From the Jan. 13, 1967 edition of the Gazette by Edith Blake:

Tracking down information about eels and the skinning thereof, the path led me to the blacksmith shop of Milton Jeffers in Edgartown.

Mr. Jeffers came out of his shop armed like Neptune. He handed Arthur W. Bradbury his weapon.

“What’s that?” I asked, for whatever it was, was beautifully fashioned, and it resembled a small grass rake with several of the tines curled sideways.

“This is an eel spear,” said Mr. Bradbury a little uncertainly, since he was not sure I was serious. Mr. Jeffers came to his rescue by explaining that this type of spear was poked down into the mud, and hopefully on its way up one of the barbs would hook an eel.

“In the summer the spears are different and the points are on the bottom. This is because the eels are swimming then. In the winter they are in the mud,” he said.

“You know once people here went eeling for a living. It was no trouble to get a barrel or two of eels. But not any more. When the eel grass went, so did the scallops and the clams and the quahaugs and the eels. That was the end of it.

“Was it true,” I asked, “that they used to hold eel skinning contests?”

“Come and talk to my father,” Mr.
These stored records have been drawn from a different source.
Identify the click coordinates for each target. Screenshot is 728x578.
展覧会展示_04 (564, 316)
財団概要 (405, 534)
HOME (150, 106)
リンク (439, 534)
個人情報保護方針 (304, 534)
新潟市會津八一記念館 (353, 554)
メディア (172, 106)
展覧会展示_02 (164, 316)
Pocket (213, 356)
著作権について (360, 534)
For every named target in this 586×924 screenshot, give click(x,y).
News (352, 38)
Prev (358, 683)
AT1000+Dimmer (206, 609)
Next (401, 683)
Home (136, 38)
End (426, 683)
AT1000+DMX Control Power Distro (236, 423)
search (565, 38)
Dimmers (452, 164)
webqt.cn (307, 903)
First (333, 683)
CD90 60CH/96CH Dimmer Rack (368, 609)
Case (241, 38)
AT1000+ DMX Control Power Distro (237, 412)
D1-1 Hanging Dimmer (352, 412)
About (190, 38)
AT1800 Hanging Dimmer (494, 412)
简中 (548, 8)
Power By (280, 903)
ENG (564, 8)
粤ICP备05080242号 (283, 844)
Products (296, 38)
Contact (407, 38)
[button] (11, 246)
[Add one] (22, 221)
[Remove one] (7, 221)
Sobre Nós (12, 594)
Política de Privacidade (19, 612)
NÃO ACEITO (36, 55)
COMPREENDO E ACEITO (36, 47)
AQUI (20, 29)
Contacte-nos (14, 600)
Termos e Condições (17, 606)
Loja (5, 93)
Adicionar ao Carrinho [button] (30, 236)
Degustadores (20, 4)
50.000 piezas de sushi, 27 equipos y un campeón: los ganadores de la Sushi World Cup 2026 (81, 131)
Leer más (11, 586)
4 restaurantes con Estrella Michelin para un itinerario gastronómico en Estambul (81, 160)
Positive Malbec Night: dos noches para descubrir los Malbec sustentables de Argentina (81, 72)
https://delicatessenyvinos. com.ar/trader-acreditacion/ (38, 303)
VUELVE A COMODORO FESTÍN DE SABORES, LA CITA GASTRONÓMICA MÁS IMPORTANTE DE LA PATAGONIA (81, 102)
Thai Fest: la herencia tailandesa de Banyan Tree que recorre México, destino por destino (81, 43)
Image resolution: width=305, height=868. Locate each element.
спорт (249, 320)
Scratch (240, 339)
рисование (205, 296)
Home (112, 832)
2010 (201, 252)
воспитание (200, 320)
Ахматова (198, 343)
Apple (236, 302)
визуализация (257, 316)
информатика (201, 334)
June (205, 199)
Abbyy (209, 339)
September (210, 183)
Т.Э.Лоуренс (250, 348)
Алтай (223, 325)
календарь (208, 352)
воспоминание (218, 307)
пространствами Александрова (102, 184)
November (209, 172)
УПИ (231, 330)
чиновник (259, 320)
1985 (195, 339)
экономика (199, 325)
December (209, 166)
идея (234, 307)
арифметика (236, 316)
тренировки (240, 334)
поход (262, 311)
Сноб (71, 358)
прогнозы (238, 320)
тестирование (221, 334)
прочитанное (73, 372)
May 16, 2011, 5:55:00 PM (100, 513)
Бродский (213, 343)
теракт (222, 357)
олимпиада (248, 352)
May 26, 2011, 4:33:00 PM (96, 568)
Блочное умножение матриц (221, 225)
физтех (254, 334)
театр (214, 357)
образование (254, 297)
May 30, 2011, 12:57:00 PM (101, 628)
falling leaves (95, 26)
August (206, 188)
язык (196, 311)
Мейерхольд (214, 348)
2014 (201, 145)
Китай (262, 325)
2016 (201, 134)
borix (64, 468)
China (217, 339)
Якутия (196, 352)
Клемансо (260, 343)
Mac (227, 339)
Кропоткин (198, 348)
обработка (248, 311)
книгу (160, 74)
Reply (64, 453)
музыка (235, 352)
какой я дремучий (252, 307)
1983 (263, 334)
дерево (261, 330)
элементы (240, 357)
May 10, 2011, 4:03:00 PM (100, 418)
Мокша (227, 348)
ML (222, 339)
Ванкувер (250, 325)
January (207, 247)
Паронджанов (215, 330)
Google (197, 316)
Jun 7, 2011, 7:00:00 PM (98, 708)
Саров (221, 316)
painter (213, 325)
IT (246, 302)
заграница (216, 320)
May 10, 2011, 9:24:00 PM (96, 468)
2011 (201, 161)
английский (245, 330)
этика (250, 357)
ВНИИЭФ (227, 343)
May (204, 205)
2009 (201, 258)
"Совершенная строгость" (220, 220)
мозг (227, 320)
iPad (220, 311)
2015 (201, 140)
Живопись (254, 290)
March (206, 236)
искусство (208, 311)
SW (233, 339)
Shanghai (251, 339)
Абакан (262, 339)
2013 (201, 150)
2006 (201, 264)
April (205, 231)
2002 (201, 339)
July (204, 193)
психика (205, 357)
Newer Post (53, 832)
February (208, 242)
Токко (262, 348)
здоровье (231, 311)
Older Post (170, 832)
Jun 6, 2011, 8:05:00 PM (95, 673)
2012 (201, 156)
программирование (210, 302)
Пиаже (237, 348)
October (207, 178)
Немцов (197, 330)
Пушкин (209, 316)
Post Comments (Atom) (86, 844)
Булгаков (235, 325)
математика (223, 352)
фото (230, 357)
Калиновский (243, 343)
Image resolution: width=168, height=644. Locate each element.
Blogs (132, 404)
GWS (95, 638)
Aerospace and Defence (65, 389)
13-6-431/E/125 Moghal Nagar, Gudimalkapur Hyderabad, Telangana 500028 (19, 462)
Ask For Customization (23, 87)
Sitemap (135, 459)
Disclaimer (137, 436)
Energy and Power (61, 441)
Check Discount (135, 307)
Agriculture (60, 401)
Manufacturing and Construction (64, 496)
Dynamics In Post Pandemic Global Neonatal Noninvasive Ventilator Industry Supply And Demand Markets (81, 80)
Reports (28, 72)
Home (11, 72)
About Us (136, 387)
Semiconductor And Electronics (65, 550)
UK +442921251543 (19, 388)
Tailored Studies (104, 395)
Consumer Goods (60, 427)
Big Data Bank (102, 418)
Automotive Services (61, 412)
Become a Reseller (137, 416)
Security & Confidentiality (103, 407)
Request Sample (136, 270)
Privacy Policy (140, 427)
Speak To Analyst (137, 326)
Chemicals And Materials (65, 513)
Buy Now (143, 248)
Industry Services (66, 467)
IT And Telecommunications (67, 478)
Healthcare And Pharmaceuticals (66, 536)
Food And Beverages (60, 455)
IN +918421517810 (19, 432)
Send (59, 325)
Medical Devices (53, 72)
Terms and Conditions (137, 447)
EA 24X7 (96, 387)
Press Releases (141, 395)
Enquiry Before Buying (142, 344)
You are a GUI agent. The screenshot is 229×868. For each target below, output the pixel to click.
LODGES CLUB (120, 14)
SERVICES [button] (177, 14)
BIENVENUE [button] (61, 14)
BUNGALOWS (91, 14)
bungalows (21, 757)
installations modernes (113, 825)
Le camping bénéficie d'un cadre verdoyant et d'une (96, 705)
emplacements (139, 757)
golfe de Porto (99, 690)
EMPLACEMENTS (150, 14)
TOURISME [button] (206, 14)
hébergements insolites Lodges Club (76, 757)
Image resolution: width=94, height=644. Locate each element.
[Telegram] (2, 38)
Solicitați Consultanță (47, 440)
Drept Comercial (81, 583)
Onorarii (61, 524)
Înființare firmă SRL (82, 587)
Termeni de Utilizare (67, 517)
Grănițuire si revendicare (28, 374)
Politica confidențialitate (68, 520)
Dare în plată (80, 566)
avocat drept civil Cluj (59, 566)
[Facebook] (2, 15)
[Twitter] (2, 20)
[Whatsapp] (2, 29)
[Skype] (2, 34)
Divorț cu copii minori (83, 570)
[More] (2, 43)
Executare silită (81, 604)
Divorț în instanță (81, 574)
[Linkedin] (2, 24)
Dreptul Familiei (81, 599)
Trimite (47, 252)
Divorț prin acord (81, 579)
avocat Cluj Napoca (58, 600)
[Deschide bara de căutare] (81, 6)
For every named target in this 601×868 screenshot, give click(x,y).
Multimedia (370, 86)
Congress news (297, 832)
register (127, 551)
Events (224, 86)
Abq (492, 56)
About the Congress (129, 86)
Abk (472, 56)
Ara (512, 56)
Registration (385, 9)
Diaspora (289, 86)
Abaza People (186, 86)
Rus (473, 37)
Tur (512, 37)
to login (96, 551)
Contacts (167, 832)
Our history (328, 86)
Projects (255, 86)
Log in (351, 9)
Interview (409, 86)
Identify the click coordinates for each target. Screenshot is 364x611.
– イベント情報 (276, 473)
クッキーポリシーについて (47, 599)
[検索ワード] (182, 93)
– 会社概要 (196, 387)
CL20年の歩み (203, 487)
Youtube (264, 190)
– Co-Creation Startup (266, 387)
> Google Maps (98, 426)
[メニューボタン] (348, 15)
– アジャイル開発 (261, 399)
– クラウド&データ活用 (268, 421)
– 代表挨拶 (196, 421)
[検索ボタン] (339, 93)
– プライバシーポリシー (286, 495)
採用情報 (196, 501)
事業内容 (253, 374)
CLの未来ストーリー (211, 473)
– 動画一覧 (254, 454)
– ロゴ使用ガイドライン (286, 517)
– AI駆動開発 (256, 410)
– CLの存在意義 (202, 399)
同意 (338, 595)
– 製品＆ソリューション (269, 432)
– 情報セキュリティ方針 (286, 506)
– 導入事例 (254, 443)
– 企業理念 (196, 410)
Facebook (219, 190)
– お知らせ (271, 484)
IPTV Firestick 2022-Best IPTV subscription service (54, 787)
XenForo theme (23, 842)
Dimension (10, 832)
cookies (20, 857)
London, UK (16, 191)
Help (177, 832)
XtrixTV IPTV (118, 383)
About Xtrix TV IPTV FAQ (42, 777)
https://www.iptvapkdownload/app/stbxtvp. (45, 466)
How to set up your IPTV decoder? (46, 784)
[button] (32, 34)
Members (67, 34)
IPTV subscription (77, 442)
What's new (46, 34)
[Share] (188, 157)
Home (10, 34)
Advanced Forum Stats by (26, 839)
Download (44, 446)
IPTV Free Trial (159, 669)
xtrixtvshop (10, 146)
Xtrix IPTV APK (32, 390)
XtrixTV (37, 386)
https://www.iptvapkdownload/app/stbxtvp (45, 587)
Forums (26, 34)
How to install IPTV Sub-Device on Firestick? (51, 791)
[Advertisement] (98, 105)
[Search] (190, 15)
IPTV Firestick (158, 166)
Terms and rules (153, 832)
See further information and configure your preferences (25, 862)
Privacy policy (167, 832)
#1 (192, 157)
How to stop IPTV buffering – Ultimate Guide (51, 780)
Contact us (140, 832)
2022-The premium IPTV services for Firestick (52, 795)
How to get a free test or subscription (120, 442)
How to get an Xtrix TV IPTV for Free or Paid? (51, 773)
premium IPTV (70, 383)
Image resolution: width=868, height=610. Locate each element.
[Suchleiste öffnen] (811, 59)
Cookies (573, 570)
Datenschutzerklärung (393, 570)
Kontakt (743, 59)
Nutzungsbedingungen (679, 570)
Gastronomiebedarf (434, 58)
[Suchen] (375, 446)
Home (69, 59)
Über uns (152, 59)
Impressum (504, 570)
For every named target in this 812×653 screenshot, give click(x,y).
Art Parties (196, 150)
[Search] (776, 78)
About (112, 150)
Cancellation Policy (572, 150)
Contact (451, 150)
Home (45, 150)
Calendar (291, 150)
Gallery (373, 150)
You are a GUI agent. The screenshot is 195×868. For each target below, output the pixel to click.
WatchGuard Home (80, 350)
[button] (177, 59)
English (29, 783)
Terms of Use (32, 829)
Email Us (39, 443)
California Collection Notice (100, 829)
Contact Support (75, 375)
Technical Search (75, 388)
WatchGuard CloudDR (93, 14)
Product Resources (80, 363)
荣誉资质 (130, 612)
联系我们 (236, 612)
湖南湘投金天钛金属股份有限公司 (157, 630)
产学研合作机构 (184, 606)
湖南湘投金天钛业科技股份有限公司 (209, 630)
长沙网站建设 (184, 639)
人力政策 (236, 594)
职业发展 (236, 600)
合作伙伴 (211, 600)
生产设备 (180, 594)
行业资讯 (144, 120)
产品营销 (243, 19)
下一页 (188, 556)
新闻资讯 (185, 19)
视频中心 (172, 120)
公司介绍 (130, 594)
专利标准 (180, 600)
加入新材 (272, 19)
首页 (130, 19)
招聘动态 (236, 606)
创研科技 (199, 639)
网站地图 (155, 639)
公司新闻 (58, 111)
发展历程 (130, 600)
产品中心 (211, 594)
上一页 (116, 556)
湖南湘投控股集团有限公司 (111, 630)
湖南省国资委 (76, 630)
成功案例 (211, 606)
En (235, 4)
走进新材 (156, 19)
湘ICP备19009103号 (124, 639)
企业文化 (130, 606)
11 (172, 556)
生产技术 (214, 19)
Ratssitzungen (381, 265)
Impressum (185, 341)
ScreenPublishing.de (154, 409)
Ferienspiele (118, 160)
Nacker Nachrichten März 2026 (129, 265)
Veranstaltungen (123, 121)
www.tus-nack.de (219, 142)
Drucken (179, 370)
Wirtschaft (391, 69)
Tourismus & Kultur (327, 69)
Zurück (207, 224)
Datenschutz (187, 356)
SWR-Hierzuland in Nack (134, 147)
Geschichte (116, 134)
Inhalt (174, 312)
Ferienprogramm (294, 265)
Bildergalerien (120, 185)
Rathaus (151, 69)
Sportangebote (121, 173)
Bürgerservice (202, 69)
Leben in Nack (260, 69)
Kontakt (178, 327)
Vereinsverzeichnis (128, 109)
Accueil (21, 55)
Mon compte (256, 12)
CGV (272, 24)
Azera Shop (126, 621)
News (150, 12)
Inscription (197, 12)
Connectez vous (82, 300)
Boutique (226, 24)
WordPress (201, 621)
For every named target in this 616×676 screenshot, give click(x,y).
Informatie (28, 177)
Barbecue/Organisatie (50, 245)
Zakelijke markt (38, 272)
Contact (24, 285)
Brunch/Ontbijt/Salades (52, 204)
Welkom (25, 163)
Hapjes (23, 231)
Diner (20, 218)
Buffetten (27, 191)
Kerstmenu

Jeffers said. “He could tell you better than I can.”

So we left the shop and entered the house.

“Yes, it’s true,” Lawrence Jeffers said, “I don’t know as they were real contests, or that there was any betting, but they used to skin them down at old Chadwick’s.”

“That’s the coal wharf now,” interjected Milton Jeffers.

“The old people used to do the skinning, when they couldn’t go eeling,” said Laurence Jeffers. “They did it that way with the scallops. The older people cut them, because they had so many scallops that there would be scallops on the bench and scallops under the bench and still more scallops in the boat.”

Mrs. Lawrence Jeffers entered the room just then and said, “I remember opening scallops all day. Every free minute I had, I’d be opening scallops.”

“Have you always been a fisherman?” I asked Lawrence Jeffers.

“Yes,” he replied. “I fished for clams and quahaugs and scallops and eels. I remember when seventy or eighty or ninety boats would be out at once quahauging in Katama Bay. About all there was to do in those times was eeling and clamming. We used to live on Chappaquiddick.”

“And all four of my children were born over there,” added Mrs. Jeffers.

“Do you remember the old ferrymen? I asked.

“Yeh, Midgie. Do you know Midgie? asked Lawrence Jeffers.

“No, who’s Midgie?”

“Midgie’s Tony Bettencourt. That’s what we called him, didn’t you know that?”

“What about the ferrymen before that?”

“I remember Charles Osborn and James Yates used to row the ferry but we had our own boat. Used to get back and forth by the white ash.”

“We moved away from there when Milton here was 10 or 11, and that wasn’t yesterday,” said Mrs. Jeffers.

“We were living over at the Huxford house, that Midgie owns now, when they brought telephones. You know, the house with the whalebone out front. I think he’s moved the bone now. We moved to Chappy in 1911.”

“I came from Gay Head,” said Mrs. Jeffers, “and lived in Edgartown for four years before I married Mr. Jeffers. I raised all four children over on Chappy, and when one child moved away, I was afraid they all would be gone, so we moved here. My husband didn’t want to come. He hates Edgartown.”

“I miss Chappy,” Mr. Jeffers said, and I liked Chappy the way it was. When the first summer people came, everyone was on everyone else’s land and got along fine.

“Now this zoning they have. What is somebody who doesn’t have money going to do? They can’t build a big house and buy lots of land. It’s bad.”

“I’d like to come back when Milton has some eels and take pictures of him skinning them. Is that possible?” I asked.

“No,” said Mr. Jeffers. “We’re going to take pictures of you skinning ‘em.”

“It used to be a lot of work fishing,” said Mr. Jeffers. “We used to fill bushel bags with eels and if we didn’t get two or three bags, we didn’t think we had done much. Now people don’t do too much anyway.

“You know they had to change the parking to the other side of Main street ‘cause the people didn’t like to walk across the street to the shops.”

The subject was rapidly getting away from eels and the skinning thereof, so I took my leave.

Having found out all I wanted to know about eels without actually having to see one, I departed, but before I was out of earshot, Lawrence Jeffers stuck his head out of the kitchen door and called, “Don’t forget we’re going to take a picture of YOU skinning an eel.”